Since he returned to Corydon in the early 2000s, Timberlake said he continues to go by a similar workout philosophy. He wants to balance strength, conditioning and explosiveness to prepare each individual athlete to participate in multiple sports. Volleyball players are doing the same workouts as softball and basketball players. Baseball players are doing the same workouts as golfers and soccer players and so on.
‘We share athletes (between multiple sports) at a 3A school and need to to be successful,’ Timberlake said. ‘My goal is not to train a basketball player to be a basketball player. I’m training that kid to be an athlete to represent Corydon Central High School. That way, if he or she gets interested in track or another sport, they aren’t going from a basketball workout to a track workout. Coaches will know athletes can transition because they’ve been training to be a good all-around athlete.’
Frederick said she hopes the new location of the weight room forms better relationships across all sports.
‘It’s seeing nice benefits across multiple teams,’ she said. ‘It’s also getting kids out of their bubbles. They are making new friends. You see one athlete busing their butt in the weight room, you want to know what sport that kid plays.
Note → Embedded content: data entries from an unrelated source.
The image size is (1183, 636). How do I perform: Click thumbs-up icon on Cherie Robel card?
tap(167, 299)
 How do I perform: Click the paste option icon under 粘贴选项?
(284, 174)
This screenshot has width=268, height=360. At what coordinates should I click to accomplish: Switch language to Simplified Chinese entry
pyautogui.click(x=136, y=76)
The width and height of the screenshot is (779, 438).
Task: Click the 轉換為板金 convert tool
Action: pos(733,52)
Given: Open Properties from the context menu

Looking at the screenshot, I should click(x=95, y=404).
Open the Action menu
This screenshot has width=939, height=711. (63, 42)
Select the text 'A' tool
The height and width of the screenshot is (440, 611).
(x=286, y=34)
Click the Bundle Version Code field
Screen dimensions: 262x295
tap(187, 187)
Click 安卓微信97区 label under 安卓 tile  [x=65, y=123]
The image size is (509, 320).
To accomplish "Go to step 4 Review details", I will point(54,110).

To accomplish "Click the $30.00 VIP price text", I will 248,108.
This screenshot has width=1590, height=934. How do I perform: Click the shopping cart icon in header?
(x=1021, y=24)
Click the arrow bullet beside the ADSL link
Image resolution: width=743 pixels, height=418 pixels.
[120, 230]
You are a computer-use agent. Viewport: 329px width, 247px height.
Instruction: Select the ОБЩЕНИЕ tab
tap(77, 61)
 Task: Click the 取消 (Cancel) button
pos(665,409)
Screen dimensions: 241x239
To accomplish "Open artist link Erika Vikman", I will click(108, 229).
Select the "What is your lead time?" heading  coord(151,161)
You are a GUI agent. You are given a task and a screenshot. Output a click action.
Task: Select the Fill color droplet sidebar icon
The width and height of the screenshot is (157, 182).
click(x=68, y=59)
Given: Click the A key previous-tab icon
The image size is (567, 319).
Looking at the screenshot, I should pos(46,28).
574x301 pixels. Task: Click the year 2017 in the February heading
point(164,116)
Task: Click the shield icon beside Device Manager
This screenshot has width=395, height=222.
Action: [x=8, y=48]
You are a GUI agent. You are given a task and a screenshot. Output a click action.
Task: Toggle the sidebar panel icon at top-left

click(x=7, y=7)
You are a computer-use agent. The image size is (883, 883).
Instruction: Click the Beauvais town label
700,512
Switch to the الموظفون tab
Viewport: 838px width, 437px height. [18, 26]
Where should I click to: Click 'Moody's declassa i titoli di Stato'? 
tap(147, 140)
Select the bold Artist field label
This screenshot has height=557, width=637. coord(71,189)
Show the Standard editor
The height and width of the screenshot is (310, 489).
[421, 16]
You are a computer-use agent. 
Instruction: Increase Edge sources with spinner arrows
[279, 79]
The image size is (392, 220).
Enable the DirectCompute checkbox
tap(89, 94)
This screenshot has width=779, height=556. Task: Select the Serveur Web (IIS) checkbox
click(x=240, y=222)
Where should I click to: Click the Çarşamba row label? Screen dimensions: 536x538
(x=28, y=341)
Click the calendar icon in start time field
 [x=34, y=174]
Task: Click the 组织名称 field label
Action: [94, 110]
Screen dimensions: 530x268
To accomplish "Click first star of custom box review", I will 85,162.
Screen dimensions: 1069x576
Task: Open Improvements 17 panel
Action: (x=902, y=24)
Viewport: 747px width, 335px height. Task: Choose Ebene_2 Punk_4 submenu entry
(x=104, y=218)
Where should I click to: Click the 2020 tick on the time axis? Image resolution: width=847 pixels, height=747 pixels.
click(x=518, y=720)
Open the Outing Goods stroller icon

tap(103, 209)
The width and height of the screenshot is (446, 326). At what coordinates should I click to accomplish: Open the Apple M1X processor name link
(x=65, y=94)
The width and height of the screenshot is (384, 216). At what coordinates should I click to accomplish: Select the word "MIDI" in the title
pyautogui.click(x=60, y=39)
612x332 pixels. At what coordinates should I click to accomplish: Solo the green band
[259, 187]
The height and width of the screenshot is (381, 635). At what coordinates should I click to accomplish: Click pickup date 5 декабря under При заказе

Maybe you can talk them into playing the sport you play in another season because you see they are a good athlete.’
Beyond wrestling, band and lifting, Frederick noted practice times in the gyms will open up as well. With more floor space in the auxiliary gym open, sports like basketball in the winter won’t need to split practice times between boys and girls.
Corydon Central boys’ basketball coach Jamie Kolkmeier said girls and boys will be able to practice immediately after school. One team will be in the main gym while the other is in the auxiliary.
‘The hope is, these kids aren’t going to be here until 8:30, 9 o’clock at night for practices,’ Frederick said. ‘These moves really benefit us across multiple teams.’